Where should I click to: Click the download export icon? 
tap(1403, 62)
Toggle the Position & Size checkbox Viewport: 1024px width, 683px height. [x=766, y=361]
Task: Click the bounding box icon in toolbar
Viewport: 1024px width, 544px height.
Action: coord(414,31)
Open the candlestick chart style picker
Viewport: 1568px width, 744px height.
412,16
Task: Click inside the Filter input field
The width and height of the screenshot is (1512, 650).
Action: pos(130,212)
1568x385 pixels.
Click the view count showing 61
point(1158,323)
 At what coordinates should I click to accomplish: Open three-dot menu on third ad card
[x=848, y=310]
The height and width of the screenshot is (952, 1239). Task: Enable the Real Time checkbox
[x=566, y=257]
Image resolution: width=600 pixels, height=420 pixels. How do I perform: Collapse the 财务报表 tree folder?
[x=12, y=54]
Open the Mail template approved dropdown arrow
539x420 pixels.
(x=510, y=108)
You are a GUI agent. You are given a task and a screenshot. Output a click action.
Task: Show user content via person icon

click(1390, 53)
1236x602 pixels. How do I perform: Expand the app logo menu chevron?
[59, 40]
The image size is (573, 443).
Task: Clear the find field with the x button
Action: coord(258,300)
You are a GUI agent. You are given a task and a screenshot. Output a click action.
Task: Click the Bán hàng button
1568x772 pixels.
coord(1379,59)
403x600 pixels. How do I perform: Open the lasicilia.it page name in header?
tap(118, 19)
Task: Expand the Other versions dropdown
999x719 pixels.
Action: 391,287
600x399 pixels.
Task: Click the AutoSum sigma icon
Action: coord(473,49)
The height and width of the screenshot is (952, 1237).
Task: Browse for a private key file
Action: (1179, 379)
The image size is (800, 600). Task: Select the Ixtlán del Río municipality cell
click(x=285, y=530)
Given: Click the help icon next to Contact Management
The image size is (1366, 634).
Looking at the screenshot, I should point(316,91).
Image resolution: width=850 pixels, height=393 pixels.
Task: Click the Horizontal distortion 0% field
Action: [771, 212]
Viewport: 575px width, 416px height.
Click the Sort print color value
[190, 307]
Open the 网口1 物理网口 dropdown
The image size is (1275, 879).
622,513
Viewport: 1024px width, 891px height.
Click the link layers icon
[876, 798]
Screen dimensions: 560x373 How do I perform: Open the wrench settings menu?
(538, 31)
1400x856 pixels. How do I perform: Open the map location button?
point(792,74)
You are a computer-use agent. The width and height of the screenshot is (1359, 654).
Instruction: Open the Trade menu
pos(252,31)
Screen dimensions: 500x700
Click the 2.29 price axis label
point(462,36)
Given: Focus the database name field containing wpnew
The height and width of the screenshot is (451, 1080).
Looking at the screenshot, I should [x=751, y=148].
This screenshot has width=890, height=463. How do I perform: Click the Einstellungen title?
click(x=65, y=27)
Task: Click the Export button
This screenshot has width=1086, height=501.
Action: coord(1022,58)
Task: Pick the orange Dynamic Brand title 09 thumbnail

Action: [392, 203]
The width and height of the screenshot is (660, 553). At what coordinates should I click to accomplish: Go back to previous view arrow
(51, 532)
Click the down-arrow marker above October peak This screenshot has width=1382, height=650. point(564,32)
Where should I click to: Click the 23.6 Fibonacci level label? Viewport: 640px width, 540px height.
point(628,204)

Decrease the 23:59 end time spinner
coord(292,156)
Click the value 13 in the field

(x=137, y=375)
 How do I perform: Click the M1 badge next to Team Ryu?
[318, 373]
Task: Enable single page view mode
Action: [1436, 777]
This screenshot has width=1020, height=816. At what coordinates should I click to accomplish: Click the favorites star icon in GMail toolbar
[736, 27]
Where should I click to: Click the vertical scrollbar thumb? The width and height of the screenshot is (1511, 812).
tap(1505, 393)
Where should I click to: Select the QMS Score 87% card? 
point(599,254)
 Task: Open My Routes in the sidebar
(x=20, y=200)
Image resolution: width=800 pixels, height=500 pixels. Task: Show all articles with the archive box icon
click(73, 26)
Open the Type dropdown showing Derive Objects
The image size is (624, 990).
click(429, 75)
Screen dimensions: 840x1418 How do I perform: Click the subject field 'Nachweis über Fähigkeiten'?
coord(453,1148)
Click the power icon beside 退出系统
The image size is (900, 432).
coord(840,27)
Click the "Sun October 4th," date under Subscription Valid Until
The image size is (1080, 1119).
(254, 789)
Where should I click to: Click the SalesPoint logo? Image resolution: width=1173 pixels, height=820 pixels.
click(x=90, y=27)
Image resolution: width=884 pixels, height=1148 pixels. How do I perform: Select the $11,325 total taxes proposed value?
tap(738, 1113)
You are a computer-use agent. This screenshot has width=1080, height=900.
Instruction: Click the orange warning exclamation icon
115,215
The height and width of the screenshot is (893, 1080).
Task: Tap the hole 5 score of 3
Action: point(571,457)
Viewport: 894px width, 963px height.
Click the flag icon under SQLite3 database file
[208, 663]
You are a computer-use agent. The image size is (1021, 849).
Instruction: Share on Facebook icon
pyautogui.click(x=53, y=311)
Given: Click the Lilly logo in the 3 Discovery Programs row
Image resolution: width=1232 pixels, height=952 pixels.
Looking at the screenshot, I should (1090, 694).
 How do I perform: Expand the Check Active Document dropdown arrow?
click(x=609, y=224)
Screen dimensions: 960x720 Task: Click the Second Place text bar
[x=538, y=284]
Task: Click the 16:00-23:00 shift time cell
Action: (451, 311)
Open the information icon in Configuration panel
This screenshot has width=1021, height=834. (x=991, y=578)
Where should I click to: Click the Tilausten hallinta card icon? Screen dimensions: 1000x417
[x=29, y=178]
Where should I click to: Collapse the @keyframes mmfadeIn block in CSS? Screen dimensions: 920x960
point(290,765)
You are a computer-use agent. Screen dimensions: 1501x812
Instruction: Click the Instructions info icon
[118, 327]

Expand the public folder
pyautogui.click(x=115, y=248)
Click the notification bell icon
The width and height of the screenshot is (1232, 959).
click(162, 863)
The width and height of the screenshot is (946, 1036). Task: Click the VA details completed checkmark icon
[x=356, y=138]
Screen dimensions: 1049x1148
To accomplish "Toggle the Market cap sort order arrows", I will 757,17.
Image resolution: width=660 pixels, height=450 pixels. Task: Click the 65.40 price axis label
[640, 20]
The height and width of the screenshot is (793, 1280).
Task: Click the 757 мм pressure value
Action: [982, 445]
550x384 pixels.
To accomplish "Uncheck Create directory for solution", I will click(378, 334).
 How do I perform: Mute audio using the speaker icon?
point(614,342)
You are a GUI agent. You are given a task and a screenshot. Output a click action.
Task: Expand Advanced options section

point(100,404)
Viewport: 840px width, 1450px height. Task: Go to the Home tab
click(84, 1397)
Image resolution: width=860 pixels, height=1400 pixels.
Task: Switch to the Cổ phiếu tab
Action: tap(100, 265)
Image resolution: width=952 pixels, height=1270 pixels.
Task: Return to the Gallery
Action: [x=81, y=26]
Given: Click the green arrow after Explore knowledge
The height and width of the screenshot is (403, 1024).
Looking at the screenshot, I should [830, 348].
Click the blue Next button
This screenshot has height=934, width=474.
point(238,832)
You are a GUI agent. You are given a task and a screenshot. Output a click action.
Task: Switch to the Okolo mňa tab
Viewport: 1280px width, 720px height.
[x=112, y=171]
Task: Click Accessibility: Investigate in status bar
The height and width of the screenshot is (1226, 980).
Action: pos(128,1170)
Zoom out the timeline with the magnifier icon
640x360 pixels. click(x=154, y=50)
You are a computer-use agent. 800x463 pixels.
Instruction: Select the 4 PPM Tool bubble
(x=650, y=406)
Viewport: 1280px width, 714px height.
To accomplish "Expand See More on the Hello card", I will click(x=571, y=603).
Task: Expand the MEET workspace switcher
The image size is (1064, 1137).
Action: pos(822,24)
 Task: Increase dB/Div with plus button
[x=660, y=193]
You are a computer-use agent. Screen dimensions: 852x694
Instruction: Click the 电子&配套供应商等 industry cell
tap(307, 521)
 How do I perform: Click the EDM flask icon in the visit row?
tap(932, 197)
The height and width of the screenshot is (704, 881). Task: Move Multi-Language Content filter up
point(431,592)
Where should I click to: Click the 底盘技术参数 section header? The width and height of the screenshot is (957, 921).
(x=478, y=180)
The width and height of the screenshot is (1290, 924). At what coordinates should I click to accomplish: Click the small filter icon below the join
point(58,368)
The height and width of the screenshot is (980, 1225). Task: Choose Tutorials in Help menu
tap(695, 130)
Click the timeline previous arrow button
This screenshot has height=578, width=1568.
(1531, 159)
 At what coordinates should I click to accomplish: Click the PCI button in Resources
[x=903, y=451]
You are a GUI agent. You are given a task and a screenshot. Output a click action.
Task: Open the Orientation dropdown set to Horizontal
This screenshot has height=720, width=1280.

▶ _THE PROBLEM_: Go through the records and copy each line with "computer" in it.

▶ _YOUR SOLUTION_:
You are a computer-use agent. The width and height of the screenshot is (1359, 654).
You are a computer-use agent. This screenshot has width=1080, height=900.
You are a computer-use agent. The image size is (1021, 849).
You are a computer-use agent. Screen dimensions: 1501x812
You are a computer-use agent. 800x463 pixels.
You are a computer-use agent. Screen dimensions: 852x694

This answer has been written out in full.